WHAT IS REQUIRED | Provide the count of lines below that include the word "screenshot", without any accompanying remarks.

(Stored items)
____
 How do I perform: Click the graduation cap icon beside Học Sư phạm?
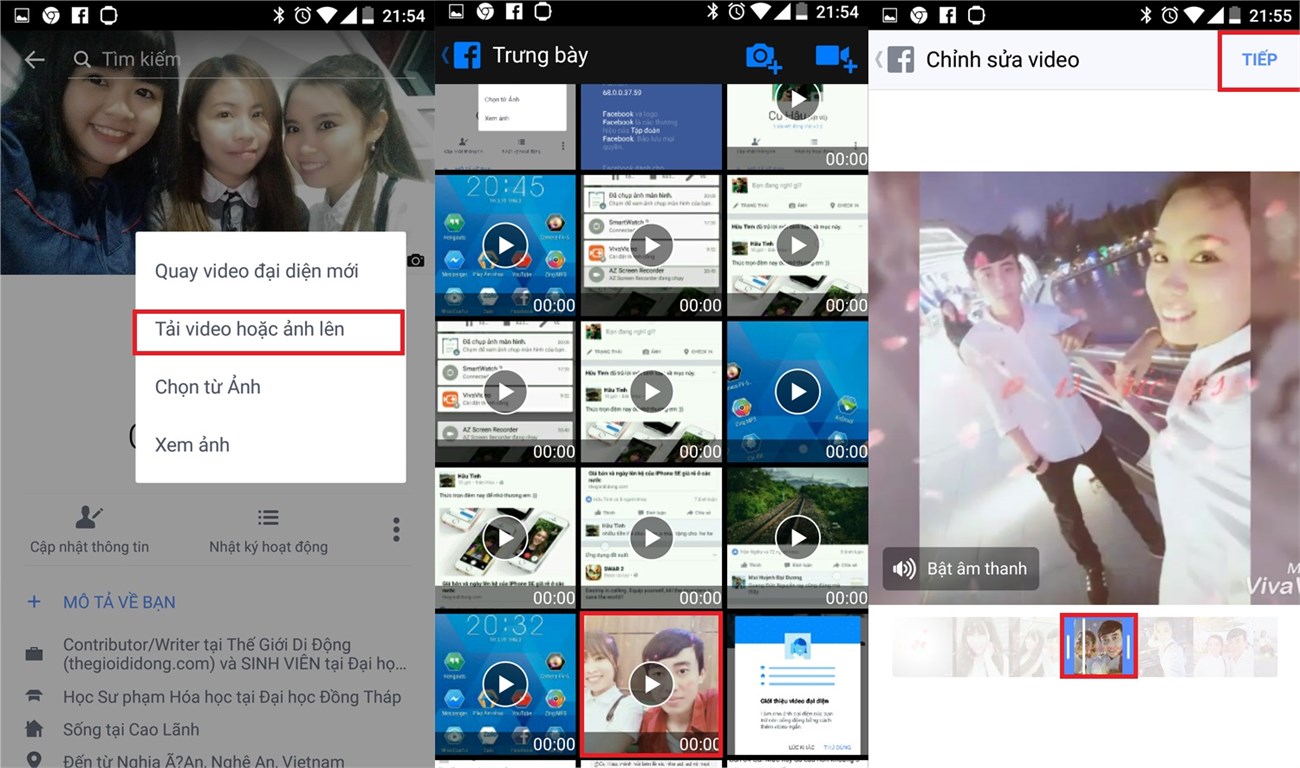[33, 697]
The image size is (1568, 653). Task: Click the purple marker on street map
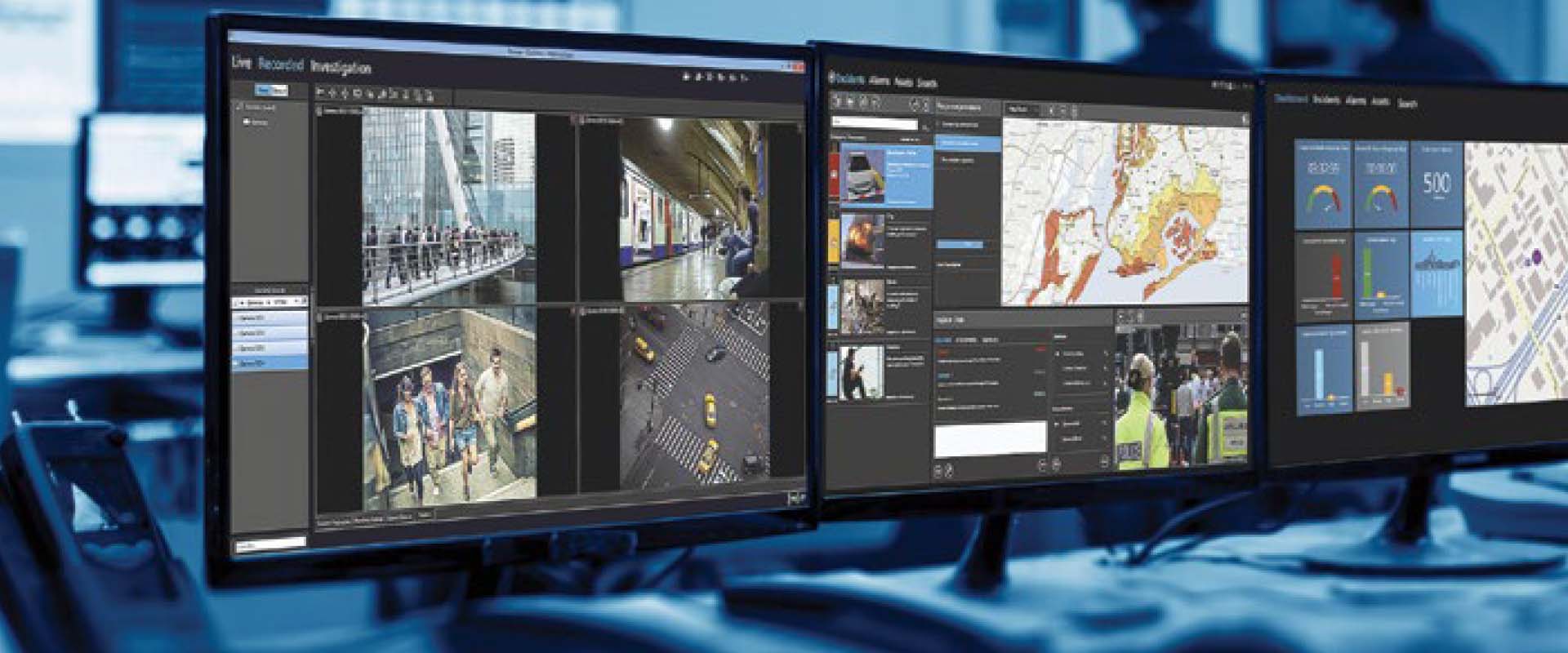tap(1536, 257)
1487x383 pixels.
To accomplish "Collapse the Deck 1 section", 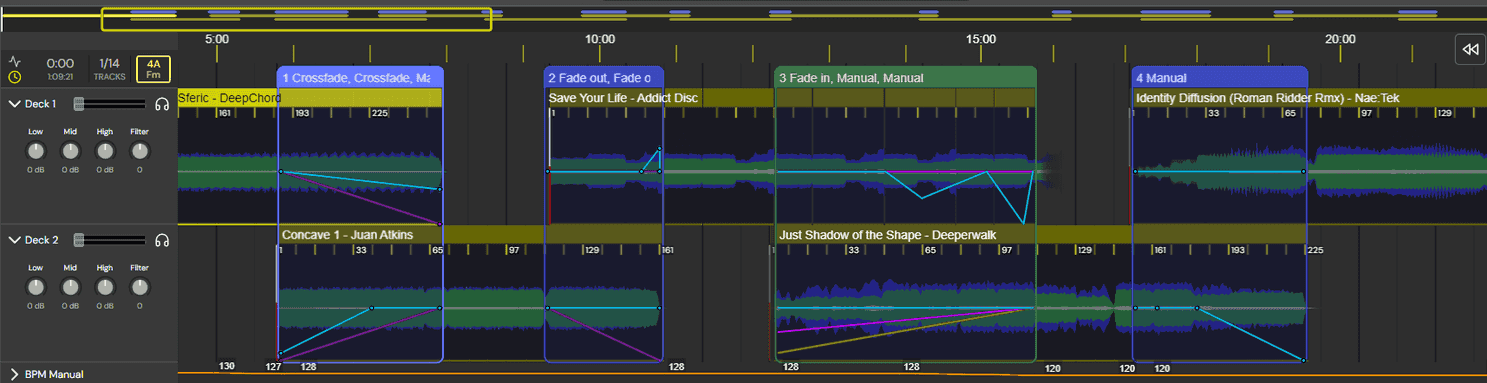I will tap(15, 104).
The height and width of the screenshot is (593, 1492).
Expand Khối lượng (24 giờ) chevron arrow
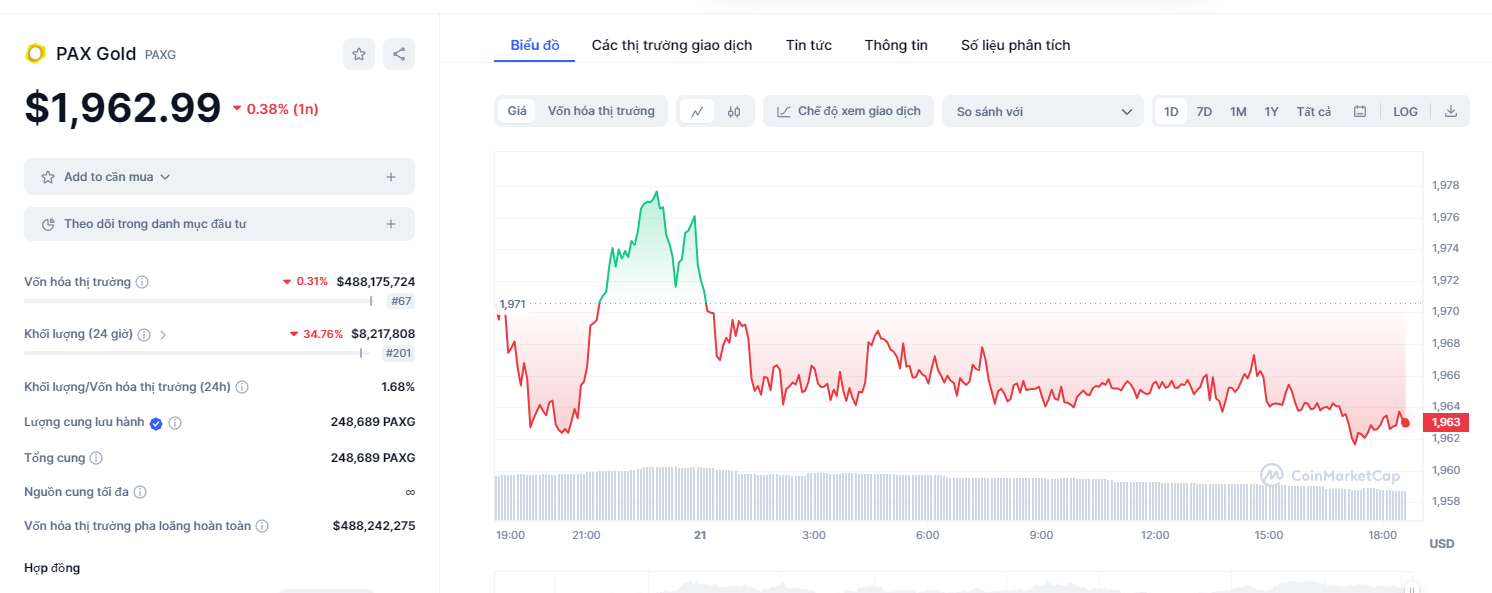(163, 335)
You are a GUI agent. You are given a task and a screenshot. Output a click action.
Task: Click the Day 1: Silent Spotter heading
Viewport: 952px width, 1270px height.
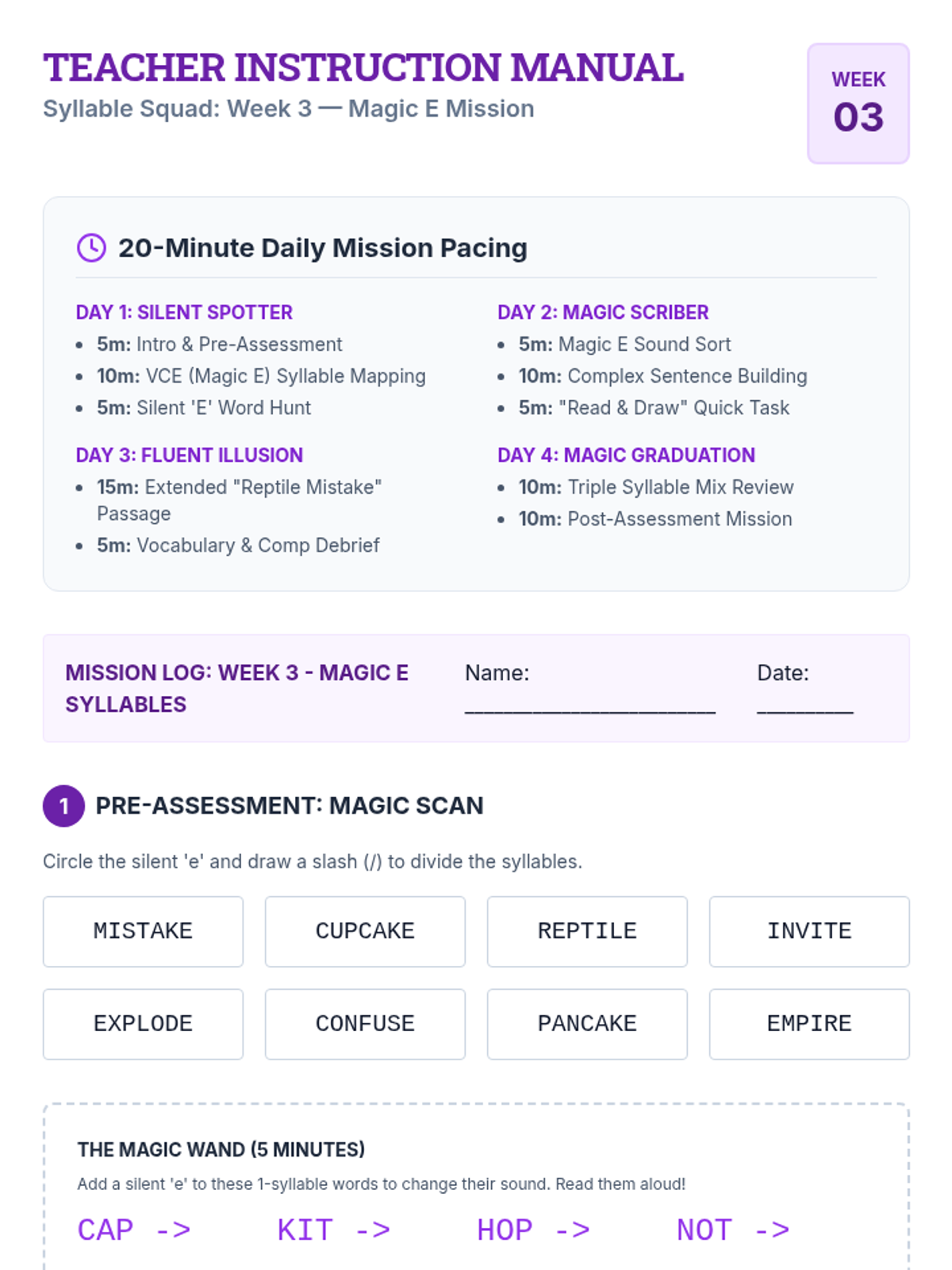(x=184, y=313)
____
WRITTEN ANSWER | 2